In an environment characterized by cost and competitive pressures (the latter was especially true for volume products), we mitigated the accompanying risks by ramping up the production and sales of value added products with the result that though the overall capacity utilization moved down to 73% in the tiles business, we could drive higher contribution of premium products. Moreover, we prudently calibrated cost

increases with price increases with the result that we achieved an overall 3% growth in realizations during the year under report.

Hence, a larger output of value added products matched with selective price increases ensured that we sustain our operations despite tight pressures exerted by external factors which were beyond our control.

We invested Taka 144 mio as capex towards establishing nano polishing machine, striping machine, glaze tank, forklift and digital printing machines. These investments enabled us to yield a better quality of product as well as optimized resource consumption, allowing us to derive a higher spread between realizations and costs.

Despite the best of our efforts, the operations of the subsidiary was loss making since inception.
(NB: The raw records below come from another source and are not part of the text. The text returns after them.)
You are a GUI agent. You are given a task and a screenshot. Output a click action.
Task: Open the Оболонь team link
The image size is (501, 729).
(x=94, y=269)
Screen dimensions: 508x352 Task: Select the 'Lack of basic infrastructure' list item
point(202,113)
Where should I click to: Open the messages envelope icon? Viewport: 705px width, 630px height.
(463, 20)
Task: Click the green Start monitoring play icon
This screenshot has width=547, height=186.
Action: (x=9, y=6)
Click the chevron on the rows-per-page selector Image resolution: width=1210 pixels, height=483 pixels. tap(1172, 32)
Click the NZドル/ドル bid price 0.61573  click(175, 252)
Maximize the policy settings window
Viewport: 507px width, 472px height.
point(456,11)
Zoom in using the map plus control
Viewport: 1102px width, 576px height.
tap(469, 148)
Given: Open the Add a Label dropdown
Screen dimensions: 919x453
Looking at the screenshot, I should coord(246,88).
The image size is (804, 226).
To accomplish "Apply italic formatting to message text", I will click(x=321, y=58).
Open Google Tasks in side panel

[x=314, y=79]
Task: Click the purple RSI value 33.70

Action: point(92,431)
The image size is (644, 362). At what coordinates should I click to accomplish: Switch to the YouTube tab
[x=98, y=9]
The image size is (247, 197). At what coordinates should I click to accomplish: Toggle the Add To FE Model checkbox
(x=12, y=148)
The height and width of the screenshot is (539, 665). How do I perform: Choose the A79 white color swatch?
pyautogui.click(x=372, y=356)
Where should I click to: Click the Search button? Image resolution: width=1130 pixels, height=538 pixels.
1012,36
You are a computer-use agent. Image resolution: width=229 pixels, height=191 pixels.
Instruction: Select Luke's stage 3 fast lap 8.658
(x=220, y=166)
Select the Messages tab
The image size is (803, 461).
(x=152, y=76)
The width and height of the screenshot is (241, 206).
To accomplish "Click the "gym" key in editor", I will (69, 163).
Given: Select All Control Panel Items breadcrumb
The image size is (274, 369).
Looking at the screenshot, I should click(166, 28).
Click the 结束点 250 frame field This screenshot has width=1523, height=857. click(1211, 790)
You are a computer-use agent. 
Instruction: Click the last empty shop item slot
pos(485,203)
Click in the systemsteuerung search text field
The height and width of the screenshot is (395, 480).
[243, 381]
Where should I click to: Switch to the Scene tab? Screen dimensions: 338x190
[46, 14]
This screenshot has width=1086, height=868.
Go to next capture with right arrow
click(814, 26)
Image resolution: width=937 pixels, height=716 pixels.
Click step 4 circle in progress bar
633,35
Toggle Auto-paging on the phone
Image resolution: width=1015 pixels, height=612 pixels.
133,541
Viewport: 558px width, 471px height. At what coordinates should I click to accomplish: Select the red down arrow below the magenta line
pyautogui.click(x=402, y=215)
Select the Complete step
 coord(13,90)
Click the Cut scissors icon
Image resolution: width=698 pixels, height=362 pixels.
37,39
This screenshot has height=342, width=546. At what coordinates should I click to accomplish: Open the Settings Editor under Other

Shareholders will appreciate the fact that we have remained proactive in identifying a loss making asset and divesting it, rather than waiting for the operations to turn around and, in the interim, weigh down our

Balance Sheet.

Some might argue that the expansion may be coming in a bit late.

Quite on the contrary, we believe that this is the best possible time to get additional capacity generating assets on stream, especially when one considers the following:

  •  A political and economic cycle that has reached its lowest point and, over time, can only improve from hereon.
  •  Robust demand on account of a reasonably vibrant real estate industry.
  • Growing equity of the RAK brand among our consumers.
  •  Supply-side constraints, especially for premium tiles and sanitaryware products, which we can effectively plug with our fresh assets.
  •  A robust operational hedge in terms of locking in gas both in terms of value and costs.
  •  Availability of a vibrant distribution network that stands as a powerful advantage for a consumer driven company like ours.

We must also note that the USD around 39.12 mio capex is being funded out of a debt equity ratio that is most suitable for our shareholders. The 70% debt mobilization comes at a clear interest arbitrage of between 800-900 bps and with a 1 year moratorium.

Roadmap for 2015

We will continue to remain focused on balancing the various levers that drive our business in terms of process, quality, people, brand and network. We also look forward to explore the markets beyond Bangladesh by venturing into exports to neighbouring countries to begin with. With a focus on our core business of tiles and sanitaryware and new capacities coming up, the year 2015 will remain an exciting time for us as we widen our growth spectrum and reach for the next level of opportunities.